§ **DOCUMENT SEGMENT**:
Figure 3 illustrates the dependence of molecular weight on elution volume for the polymers prepared with or without MHM. BPS-1 consistently had a larger M_W.SEC than that of LPS-1 at any selected elution volume, regardless of its very low MHM concentration (Figure 3A), confirming the branching structures of BPS-1 [1,2,3,4,5,40]. For a fixed initiator concentration, polymers prepared at higher MHM concentration exhibited higher molecular weight at given elution volume (Figure 3B,C), indicating that polymers obtained at higher MHM concentration showed some higher degree of branching.

The Mark–Houwink exponents of α were determined to be 0.71, 0.55, and 0.41 for LPS-1, BPS-2, and BPS-9, respectively (Figure 4). In addition, LPS-1 and BPS-9 exhibited the highest and the lowest viscosities at any given molecular weight, respectively. These results coincide well with those shown in Figure 3, and furthermore confirm the branching structure of the polymers prepared through radical suspension polymerization in the presence of MHM [5].

§ **RAW DATA**:
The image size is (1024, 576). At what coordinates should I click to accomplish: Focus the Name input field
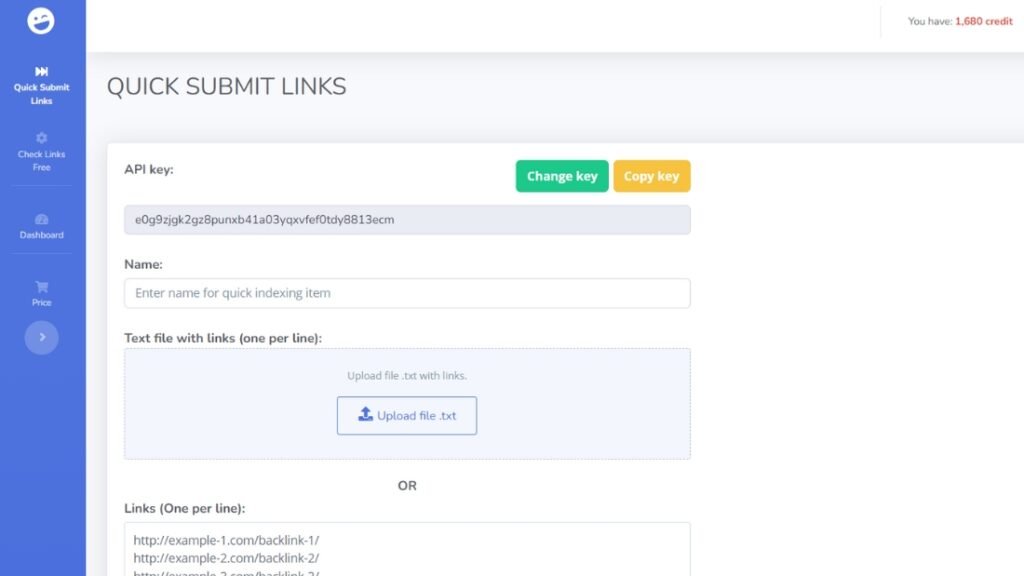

§ **REQUIRED WORK**:
1 - Answer these questions about the passage on polymer branching. Put each answer on its own line, marked (a), (b) and (c) to match the question.
(a) Which polymer had a larger M_W.SEC than LPS-1 at any selected elution volume?
(b) What Mark–Houwink exponent α was determined for BPS-2?
(c) Which polymer exhibited the lowest viscosity at any given molecular weight?
2 - List every polymer designation that appears in the passage on polymer branching.

§ **FINAL ANSWERS**:
1 -
(a) BPS-1
(b) 0.55
(c) BPS-9

2 - BPS-1, LPS-1, BPS-2, BPS-9